Ryan Bubb to join NYU Law faculty in Fall 2010

Photo of Ryan BubbRyan Bubb, a swiftly rising scholar in the fields of property rights and organizational design, will join the NYU School of Law faculty as an assistant professor in Fall 2010.

Currently a senior researcher for the Financial Crisis Inquiry Commission, created as part of the Fraud Enforcement and Recovery Act to examine the causes of the current economic crisis, Bubb has earned a J.D. from Yale Law School, an M.A. in economics from Yale University, and a Ph.D. in political economy and government from Harvard University.

“A productive and imaginative scholar, Ryan has used his extensive empirical training to tackle important, policy-relevant topics,” said Dean and Lawrence King Professor of Law Richard Revesz. “His recent work, in the wake of the financial crisis, presents a theory of how firm ownership can prevent firm exploitation of consumer mistakes, and he is currently examining the normative implications of this theory for financial institutions and consumer protection regulation.”

At Yale, Bubb was an editor of the Yale Human Rights and Development Journal, a student director of the Housing and Community Development Clinic, and an Olin Fellow in Law and Economics.

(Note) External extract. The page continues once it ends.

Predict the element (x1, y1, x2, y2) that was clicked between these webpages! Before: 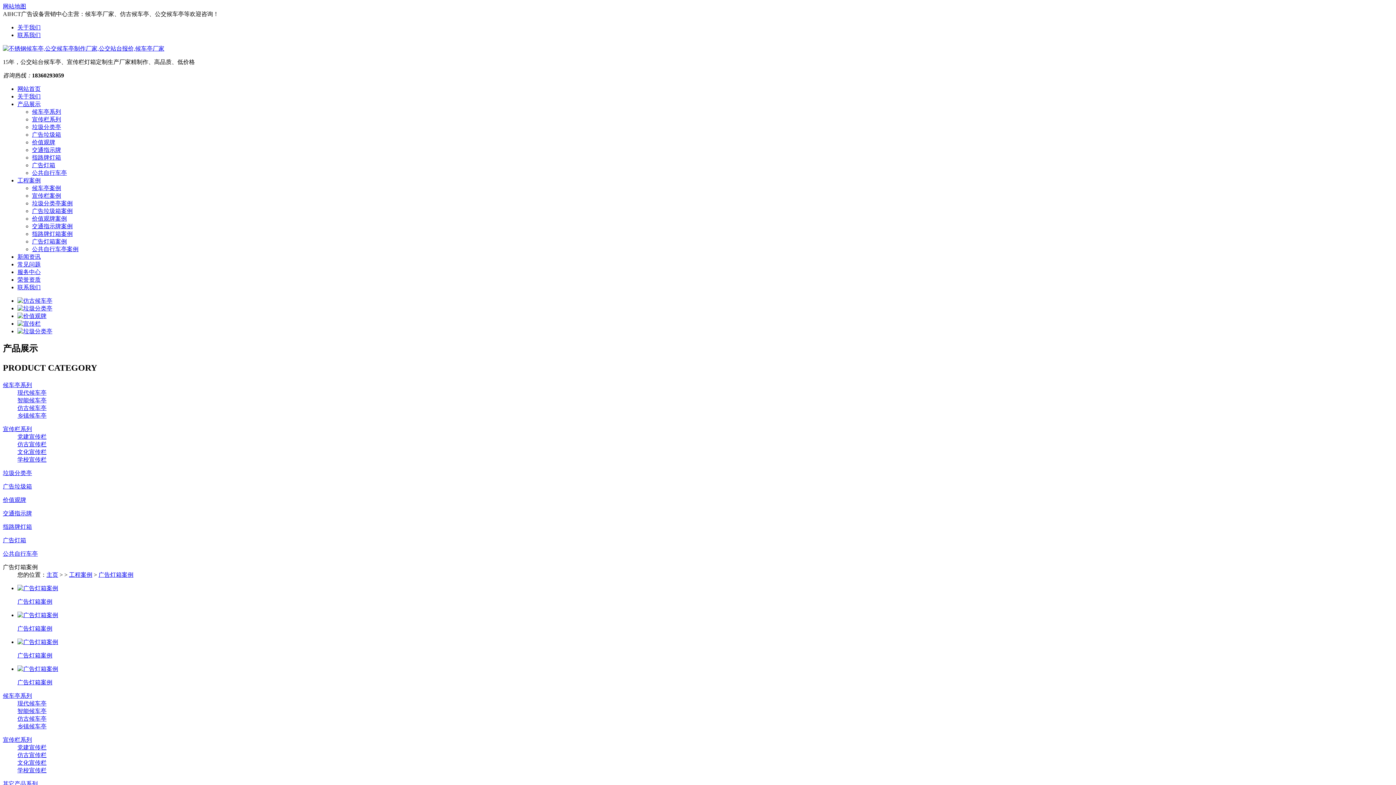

During his time at Harvard, he was a Terence M. Considine Fellow in Law and Economics at the John M. Olin Center for Law, Economics and Business at Harvard Law School and a graduate fellow at the Federal Reserve Bank of Boston. Bubb received the Eliot Dissertation Completion Fellowship and the Project on Justice, Welfare and Economics Dissertation Fellowship, as well as the Warburg Funds Award and a Hewlett Foundation grant to perform fieldwork in Ghana.